Problem to solve — Below are entries. Copy exactly the lines running from the line that holds "[Name Oye] (1050, 26)" to the line that holds "Top Baby Name Trends in the USA for 2026 (1080, 1344)", with both ends included.

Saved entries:
━━━━━━━━━━━━━━━━

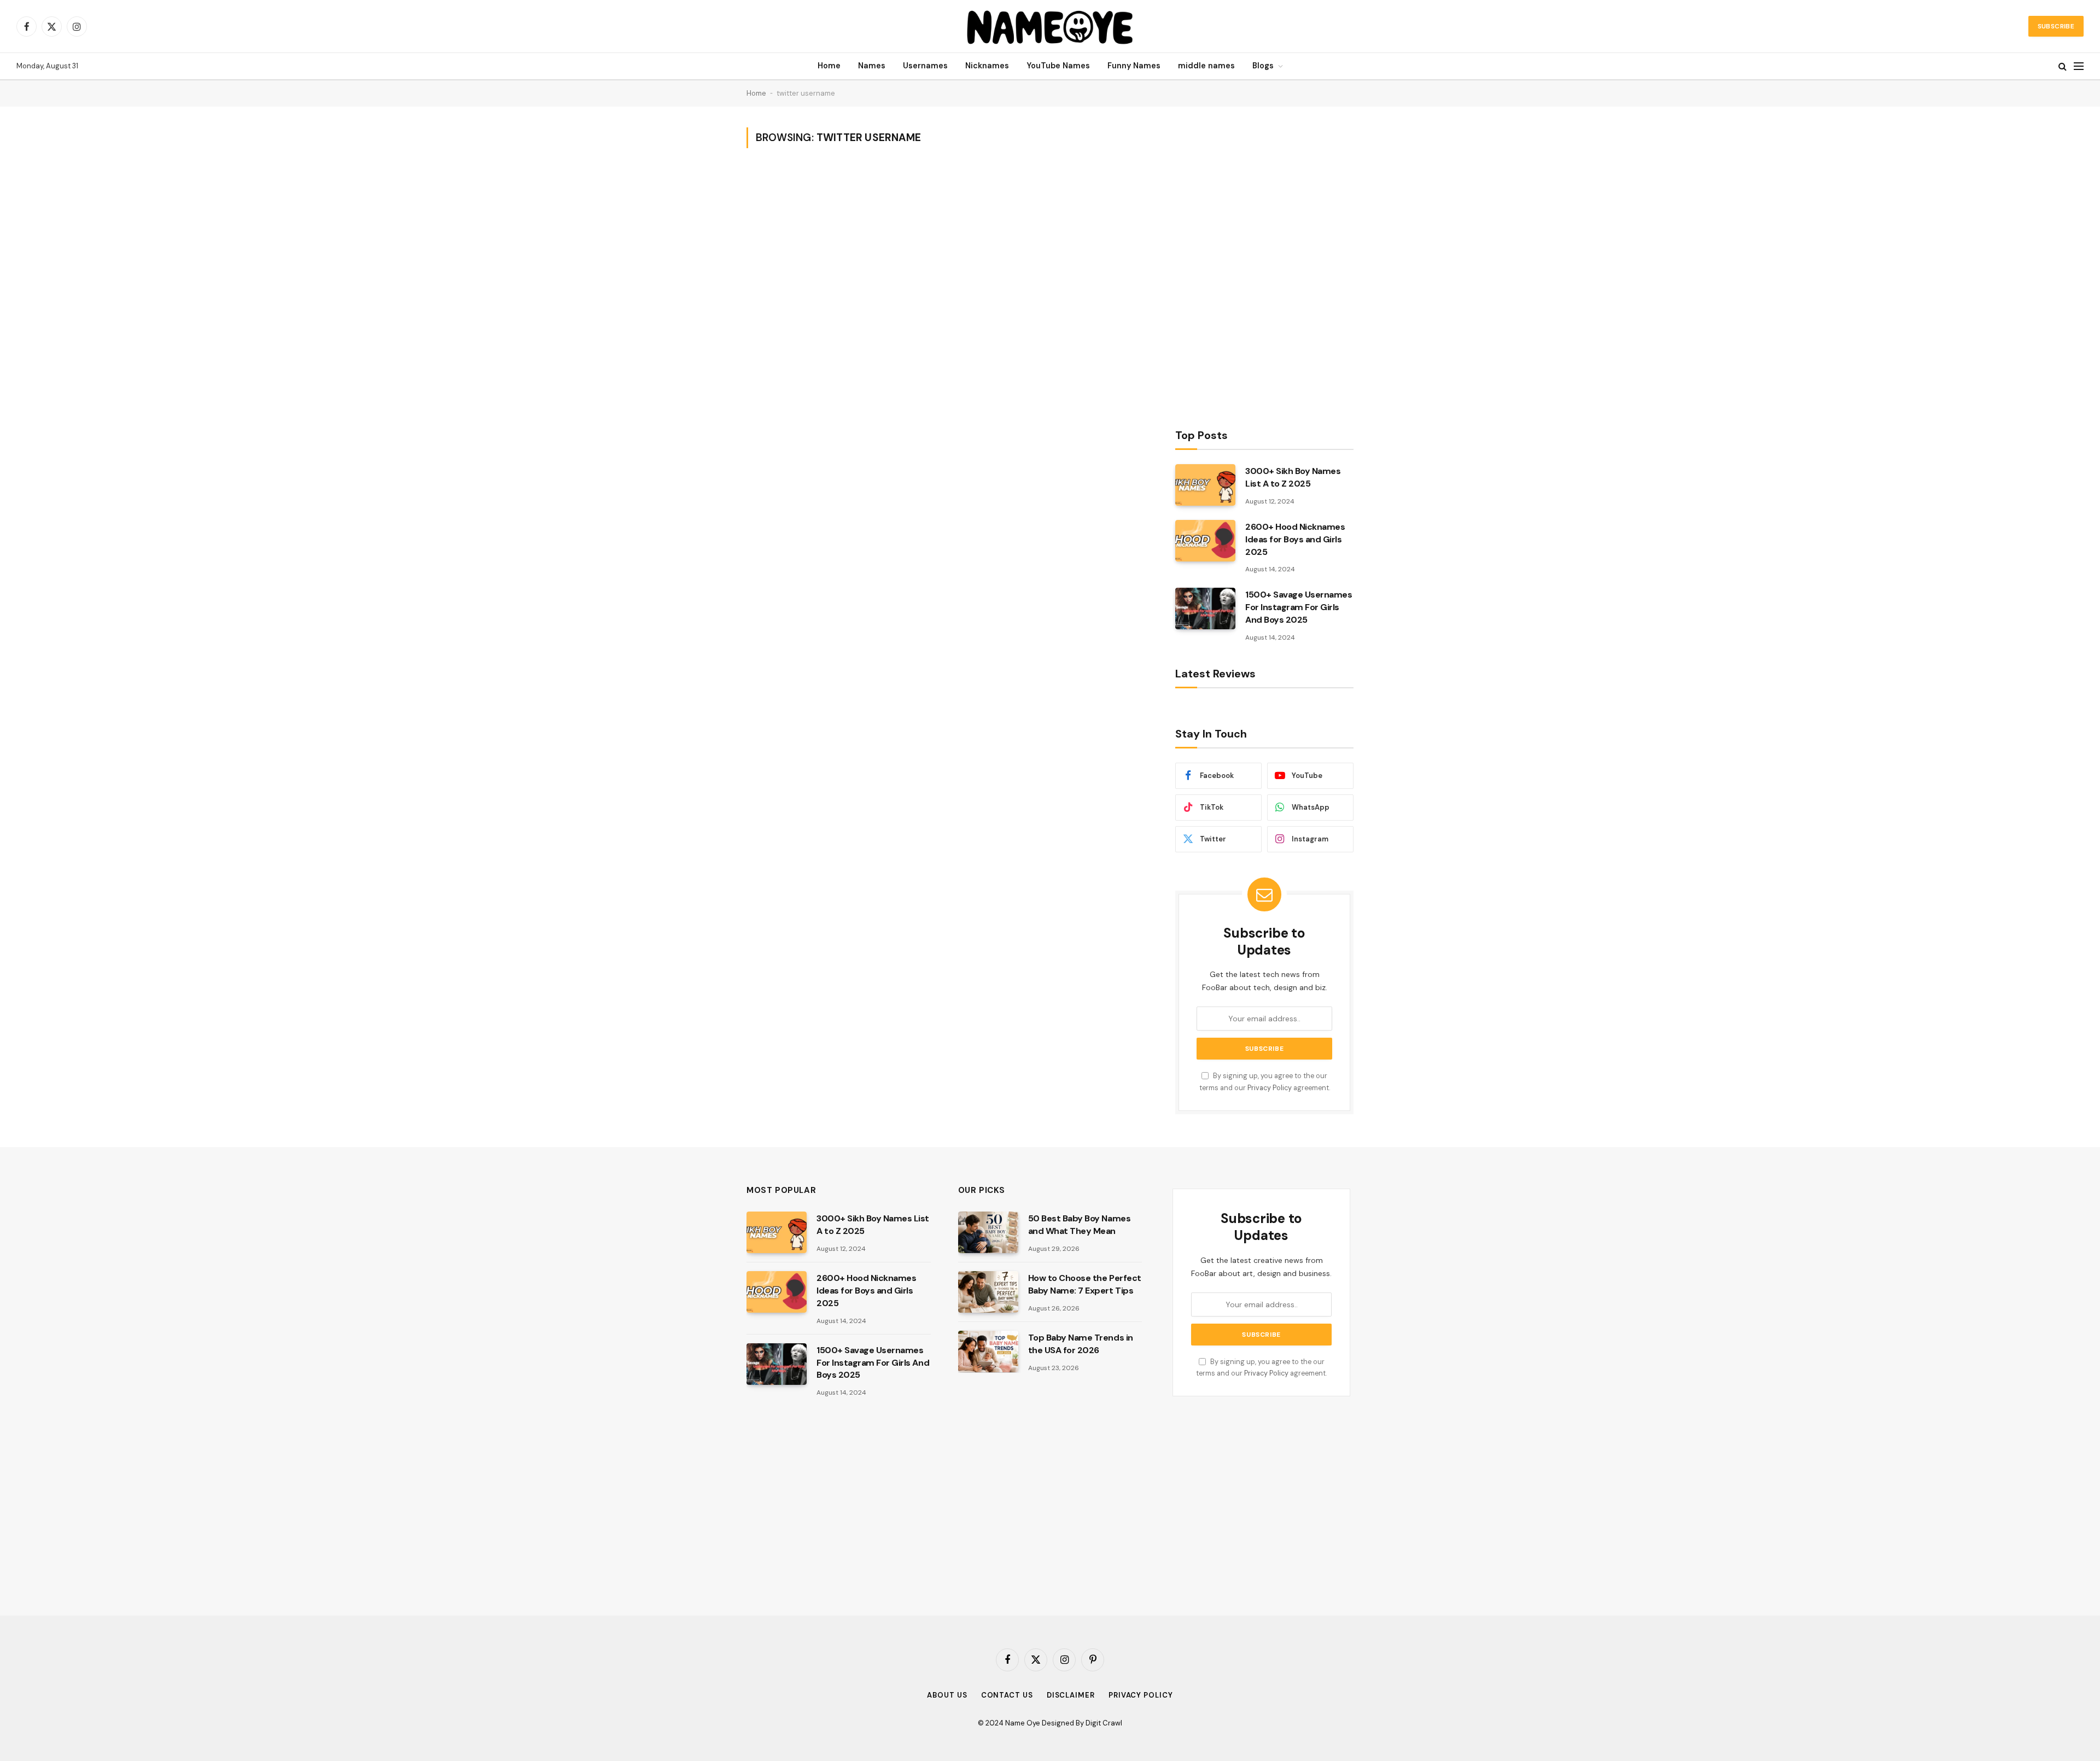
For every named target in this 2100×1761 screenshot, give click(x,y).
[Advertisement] (1257, 264)
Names (871, 66)
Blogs (1263, 66)
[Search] (2062, 66)
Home (829, 66)
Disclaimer (1071, 1695)
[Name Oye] (1050, 26)
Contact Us (1007, 1695)
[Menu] (2079, 66)
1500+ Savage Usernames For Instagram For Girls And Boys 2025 (1298, 607)
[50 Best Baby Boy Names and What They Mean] (988, 1232)
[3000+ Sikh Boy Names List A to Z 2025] (1205, 485)
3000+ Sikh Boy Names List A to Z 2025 (1292, 477)
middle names (1206, 66)
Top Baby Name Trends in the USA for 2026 (1080, 1344)
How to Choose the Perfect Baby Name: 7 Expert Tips (1084, 1284)
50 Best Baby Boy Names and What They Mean (1079, 1225)
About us (947, 1695)
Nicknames (987, 66)
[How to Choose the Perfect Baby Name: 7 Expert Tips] (988, 1292)
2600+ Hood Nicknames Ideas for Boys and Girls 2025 (1295, 539)
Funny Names (1133, 66)
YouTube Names (1058, 66)
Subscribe (2056, 26)
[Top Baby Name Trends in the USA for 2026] (988, 1351)
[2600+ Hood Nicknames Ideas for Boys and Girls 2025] (1205, 540)
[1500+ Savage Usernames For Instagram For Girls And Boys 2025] (1205, 608)
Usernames (925, 66)
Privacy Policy (1269, 1088)
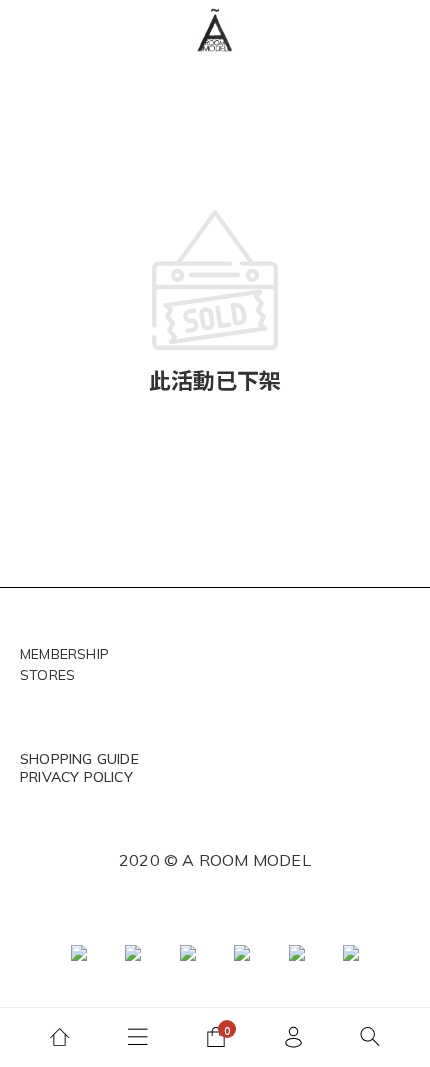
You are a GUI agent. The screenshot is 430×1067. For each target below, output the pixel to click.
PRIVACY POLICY (76, 777)
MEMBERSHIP (64, 654)
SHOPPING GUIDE (79, 759)
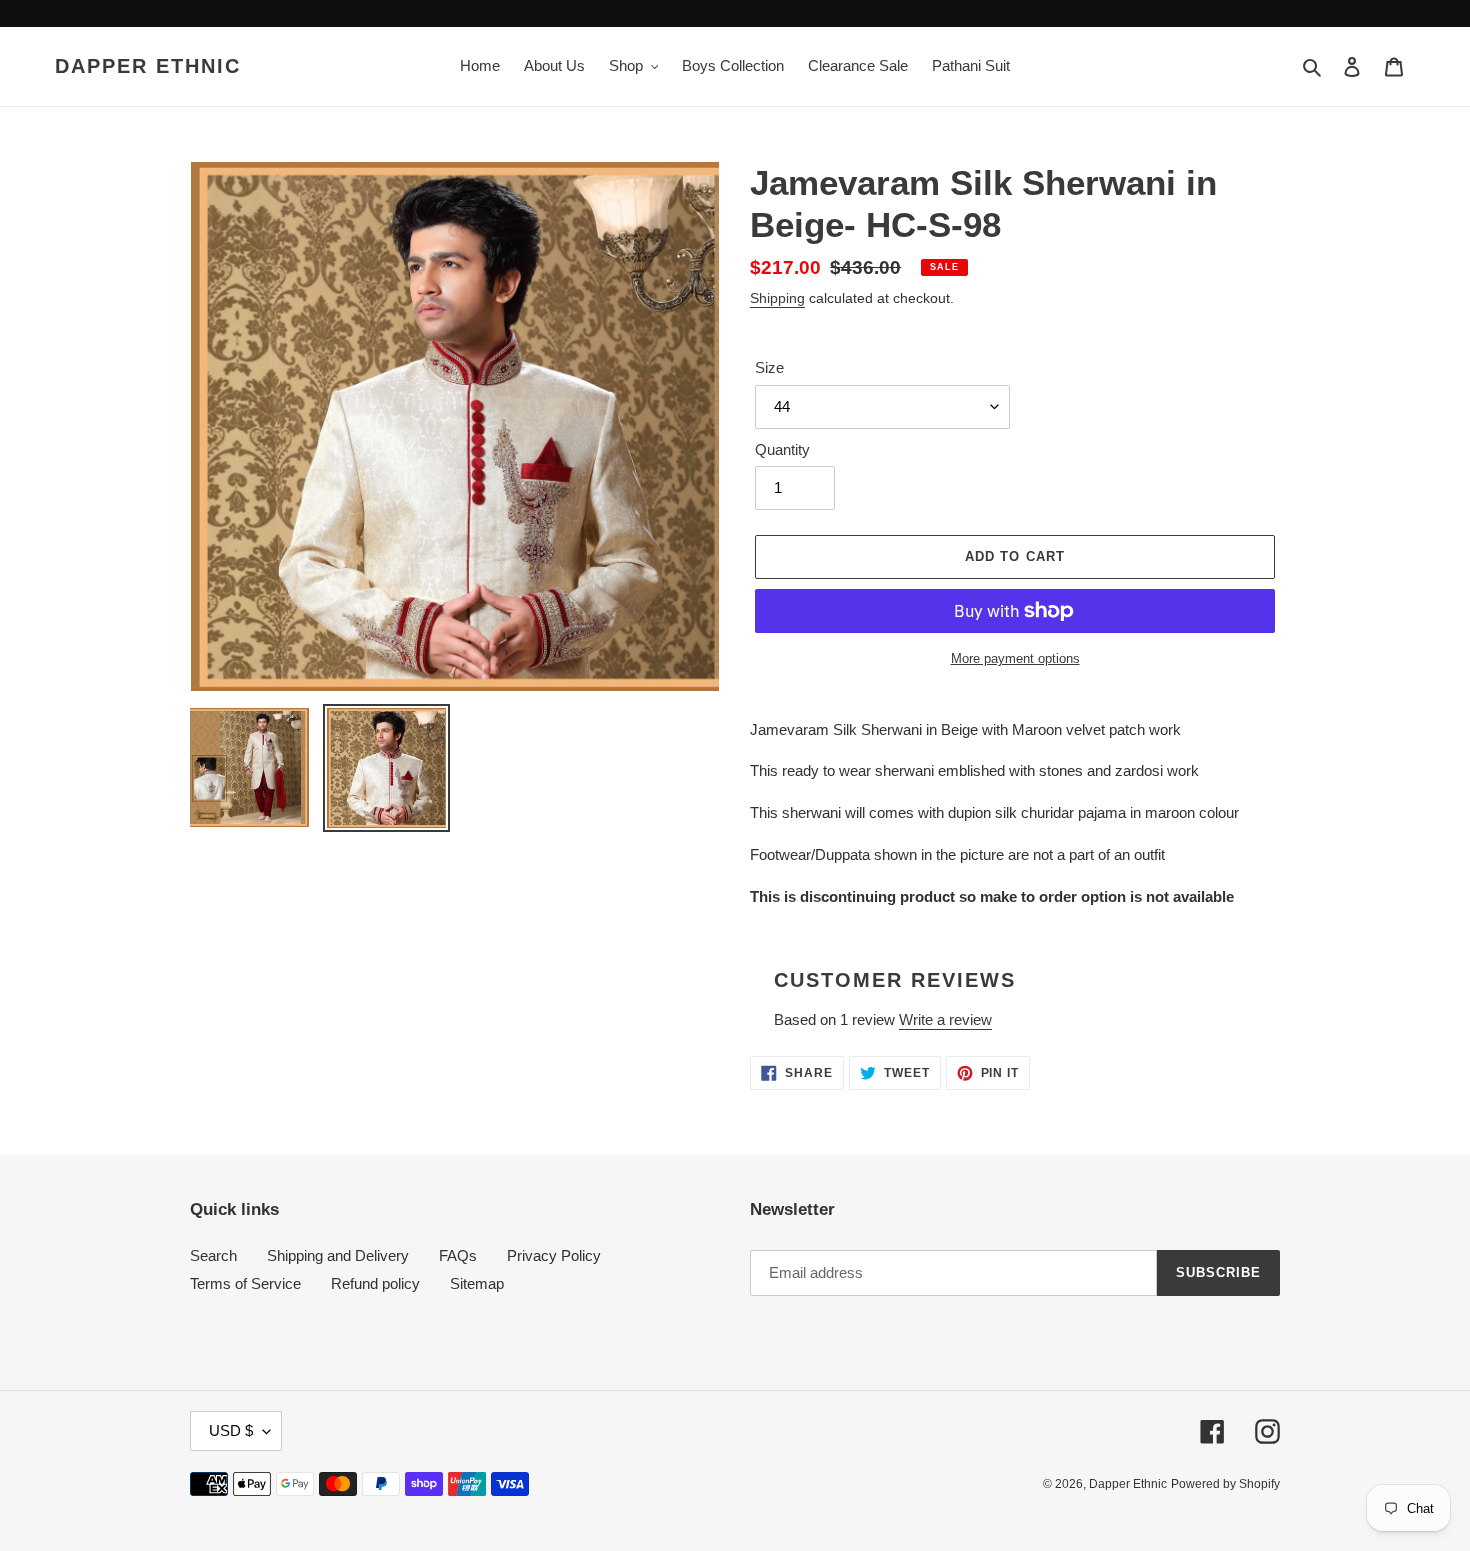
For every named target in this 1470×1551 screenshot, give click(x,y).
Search (213, 1255)
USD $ (231, 1430)
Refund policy (375, 1283)
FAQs (458, 1255)
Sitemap (477, 1283)
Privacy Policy (554, 1255)
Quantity (782, 449)
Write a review (945, 1019)
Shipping (777, 298)
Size (769, 367)
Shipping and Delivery (338, 1255)
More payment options (1015, 658)
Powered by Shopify (1225, 1484)
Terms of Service (245, 1283)
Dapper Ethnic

━━━━━━━━━━━━━━━━

Result of this task —
[Name Oye] (1050, 26)
Contact Us (1007, 1695)
[Menu] (2079, 66)
1500+ Savage Usernames For Instagram For Girls And Boys 2025 (1298, 607)
[50 Best Baby Boy Names and What They Mean] (988, 1232)
[3000+ Sikh Boy Names List A to Z 2025] (1205, 485)
3000+ Sikh Boy Names List A to Z 2025 (1292, 477)
middle names (1206, 66)
Top Baby Name Trends in the USA for 2026 (1080, 1344)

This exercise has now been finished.